### [Short exercise]
Rewrite the material below between the lines holding "Click the kitchen sink square with centre dot" and "(x=490, y=224)", inclusive, and give only those lines, requests and all. Multiply each coordinate in the answers by 2.55 and round to whole numbers, halves up.

### [Data extract]
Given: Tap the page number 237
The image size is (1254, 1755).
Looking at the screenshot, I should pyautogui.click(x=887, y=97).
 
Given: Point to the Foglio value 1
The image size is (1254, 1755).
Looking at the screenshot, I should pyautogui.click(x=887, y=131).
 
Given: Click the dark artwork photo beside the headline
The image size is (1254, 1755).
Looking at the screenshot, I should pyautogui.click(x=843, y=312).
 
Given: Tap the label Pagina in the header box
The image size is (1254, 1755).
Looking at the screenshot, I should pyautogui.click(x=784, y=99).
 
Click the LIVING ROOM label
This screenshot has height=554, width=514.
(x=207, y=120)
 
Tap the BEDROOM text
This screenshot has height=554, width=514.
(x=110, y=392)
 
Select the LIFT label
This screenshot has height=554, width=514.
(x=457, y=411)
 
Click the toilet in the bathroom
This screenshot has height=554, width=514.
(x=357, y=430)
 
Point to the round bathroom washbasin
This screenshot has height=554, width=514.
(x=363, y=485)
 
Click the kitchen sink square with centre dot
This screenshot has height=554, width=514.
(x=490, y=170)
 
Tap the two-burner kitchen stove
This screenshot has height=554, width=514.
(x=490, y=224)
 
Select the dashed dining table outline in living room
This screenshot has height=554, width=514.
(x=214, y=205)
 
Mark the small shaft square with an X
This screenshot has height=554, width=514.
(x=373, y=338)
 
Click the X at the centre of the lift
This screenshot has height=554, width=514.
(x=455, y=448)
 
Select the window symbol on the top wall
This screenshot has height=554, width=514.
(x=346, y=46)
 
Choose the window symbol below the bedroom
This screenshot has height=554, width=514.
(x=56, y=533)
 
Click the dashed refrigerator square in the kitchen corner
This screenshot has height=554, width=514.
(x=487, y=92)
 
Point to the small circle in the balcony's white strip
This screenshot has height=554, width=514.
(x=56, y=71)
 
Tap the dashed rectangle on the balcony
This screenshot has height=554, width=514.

### [Task answer]
Click the kitchen sink square with centre dot
This screenshot has height=554, width=514.
(x=1250, y=434)
 
Tap the two-burner kitchen stove
This screenshot has height=554, width=514.
(x=1250, y=571)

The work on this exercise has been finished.